SENTIEO RMS
NLP expands horizon for an investment research platform
Abstract
This briefing is part of Celent’s ongoing research into RMS solutions. Through a combination of meetings and demos held in Q3 2020, relevant subject matter experts and senior product management leaders from Sentieo briefed Celent about their Sentieo RMS offering. Through this meeting, Celent and Sentieo discussed the potential and opportunities for RMS, natural language processing (NLP), and machine learning (ML) in capital markets.
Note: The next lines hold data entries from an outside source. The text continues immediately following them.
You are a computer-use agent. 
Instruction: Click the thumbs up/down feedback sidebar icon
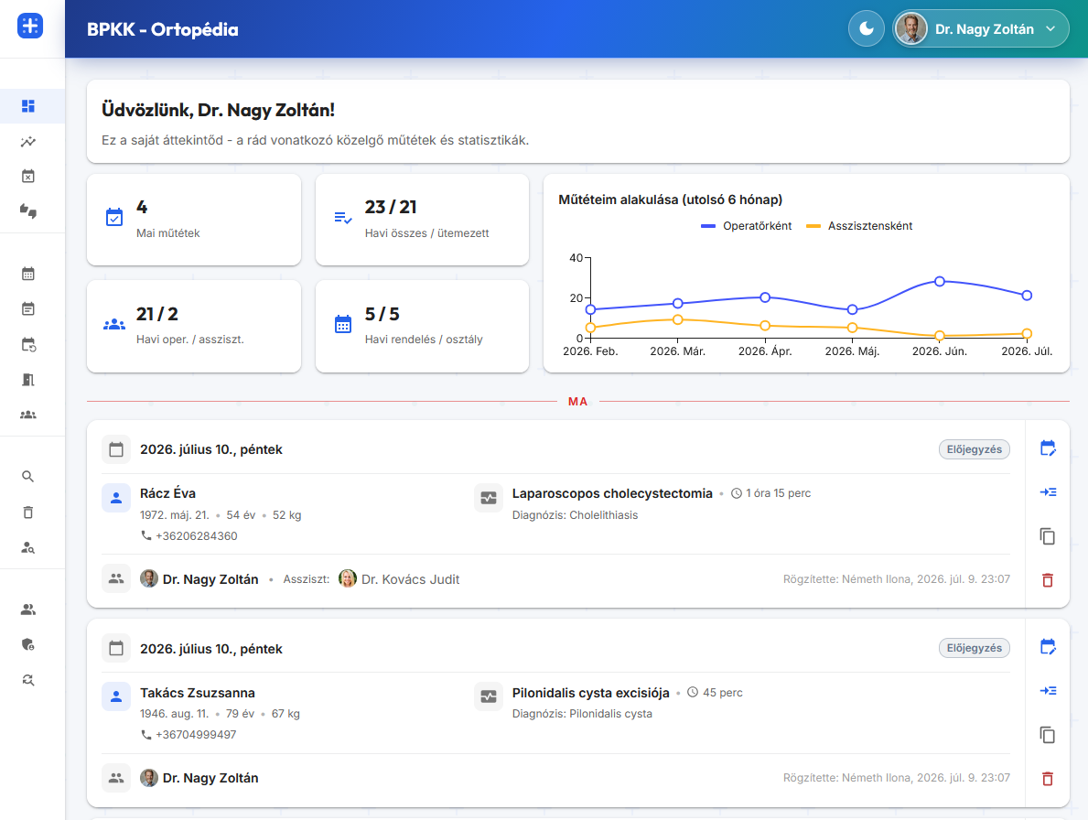pos(27,210)
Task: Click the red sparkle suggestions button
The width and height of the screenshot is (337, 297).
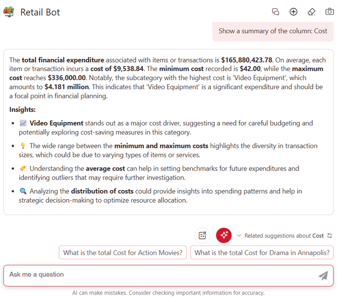Action: (x=224, y=235)
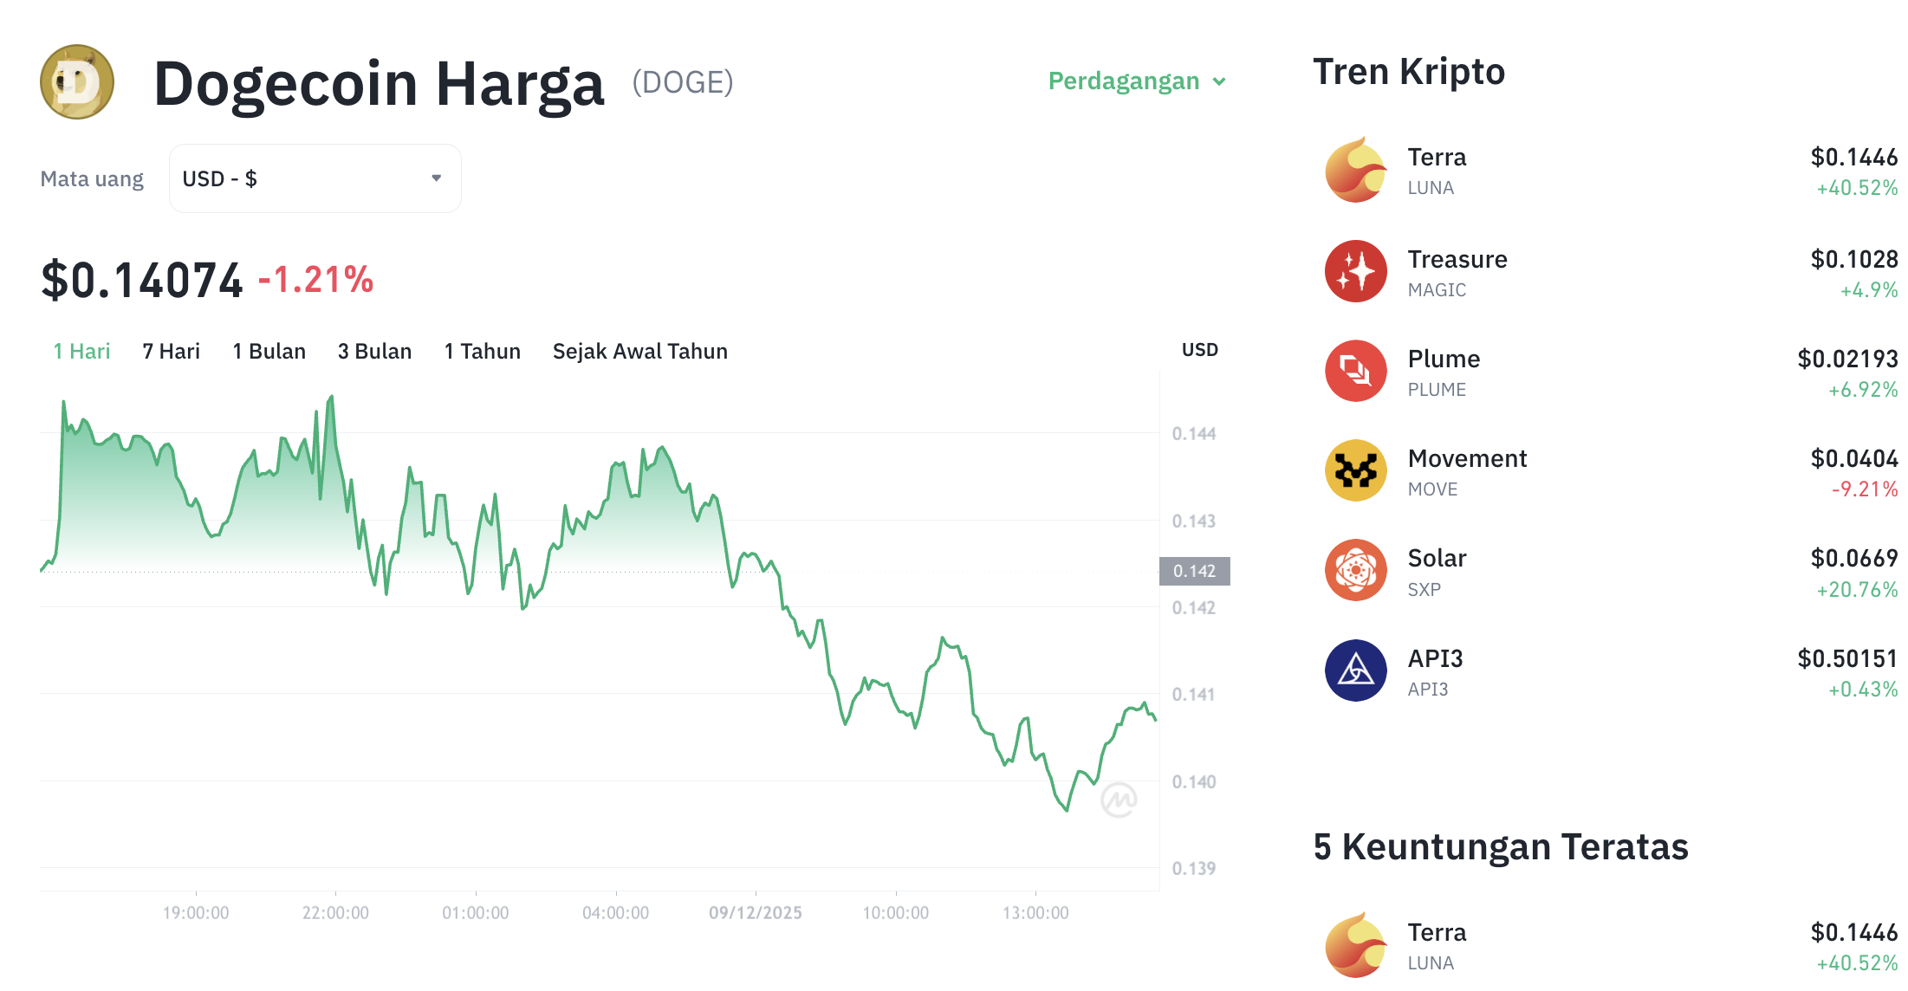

In global capital markets, investment decision-making is becoming increasingly sophisticated. At the same time, due to regulatory initiatives in the market environment such as algorithmic trading, the introduction of rules on derivatives trading, regulations for non-equity financial instruments to strengthen investor protection and improve market transparency, and the separation of trading commissions paid by investment firms to brokers and compensation for research, major changes are afoot across the entire lifecycle of investment research activities.
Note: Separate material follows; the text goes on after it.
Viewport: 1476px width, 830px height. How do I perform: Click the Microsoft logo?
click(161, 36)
The changes increasingly highlight the complexity and importance of research management systems (RMS) that works. The central players are new analytics technology vendors and market data vendors supplying integrated offerings for their structured/unstructured data.
Celent research includes a focus on innovation and evolution in the production, distribution, and consumption of investment research information because we believe the explosive surge in data, tools, and distribution methods are spurring a rethinking and reinvention of research departments and research activities across the value chain. Asset managers are harnessing natural language processing (NLP), and machine learning (ML) to more efficiently analyze traditional market data and alternative market data sources to explore new investment opportunities and alpha.
Key Industry Trends
- NLP and ML are powering the research process — huge volumes of documents and text can be used to drive alpha.
- RMS that use search and NLP cut through the deluge of content and research artifacts.
- Adoption of the cloud in the buy side technology stack.